■ **Source extract**
────────────────

The Thirty-nine Articles he passes by with silent disdain. They are, he
thinks not unjustly, a document to which no one, High, Low, or Broad,
can now subscribe without mental reservations.
The theory of development in doctrine, which, in its latest application
by 'Modernists' like Loisy and Tyrell, is now agitating the Roman
Church, is exciting interest in a few of the more thoughtful
Anglo-Catholics; but the majority are blind to the difficulties for
which the theory of two kinds of truth is a desperate remedy. Nor is it
likely, perhaps, that the plain Englishman will ever allow that an
ostensibly historical proposition may be false as a matter of fact, but
true for faith.
This party in the Church has a lay Pope, who represents the opinions of
the more enterprising among the rank and file, and is president of their
society, the English Church Union. It has the ably conducted weekly
newspaper above referred to, and it has the general sympathy and support
of the strongest man in the English Church, Charles Gore, Bishop of
Birmingham. This prelate, partly by his personal qualities--his
eloquence, high-minded disinterestedness, and splendid generosity, and
partly by knowing exactly what he wants, and having full courage of his
opinions, has at present an influence in the Anglican Church which is
probably far greater than that of any other man. It is therefore a
matter of public interest to ascertain what his views and intentions
are, as an ecclesiastical statesman and reformer, and as a theologian.

────────────────

■ **Stored data**
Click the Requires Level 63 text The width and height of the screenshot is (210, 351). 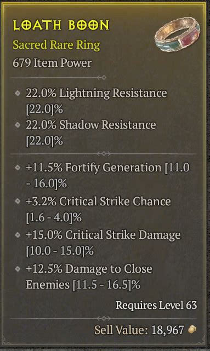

────────────────

■ **Tasks**
1. Could you quote the passage on the Anglo-Catholic party word for word, starting with the words containing "The Thirty-nine Articles" and ending with "true for faith."?
2. How would the passage on the Anglo-Catholic party and Bishop Gore go on after its final sentence? Write the next part.

■ **Solved tasks**
1.
The Thirty-nine Articles he passes by with silent disdain. They are, he
thinks not unjustly, a document to which no one, High, Low, or Broad,
can now subscribe without mental reservations.
The theory of development in doctrine, which, in its latest application
by 'Modernists' like Loisy and Tyrell, is now agitating the Roman
Church, is exciting interest in a few of the more thoughtful
Anglo-Catholics; but the majority are blind to the difficulties for
which the theory of two kinds of truth is a desperate remedy. Nor is it
likely, perhaps, that the plain Englishman will ever allow that an
ostensibly historical proposition may be false as a matter of fact, but
true for faith.

2.
Bishop Gore exercised a strong influence over the younger men at Oxford
before the publication of 'Lux Mundi.' But it was his editorship of this
book, and his contribution to it, which first brought his name into
prominence as a leader of religious thought. The religious public, with
rather more penetration than usual, fastened on the pages about
inspiration, and the limitations of Christ's human knowledge, which are
from the editor's own pen, as the most significant part of the book. The
authors are believed to have been annoyed by the disproportionate
attention paid to this short section. But in truth these pages indicated
a new departure among the High Church party, a change more important
than the acceptance of the doctrine of evolution, which was being made
smoother for the religious public by the brilliant writings of Aubrey
Moore. The acceptance of the verdict of modern criticism as to the
authorship of the 110th Psalm, in the face of the recorded testimony of
Christ that it was written by David, was a concession to 'Modernism'
which staggered the old-fashioned High Churchman. Liddon did not conceal
his distress that such doctrine should have come out of the Pusey House.
But the manifesto was well timed; it enabled the younger men to go
forward more freely, and sacrificed nothing that was in any way
essential to the Anglo-Catholic position. Since the appearance of 'Lux
Mundi,' the High Church clergy have been able without fear to avow their
belief in the scientific theories associated with Darwin's name, and
their rejection of the rigid doctrine of verbal inspiration, while the
Evangelicals, who have not been emancipated by their leaders, labour
under the reproach of extreme obscurantism in their attitude towards
Biblical studies.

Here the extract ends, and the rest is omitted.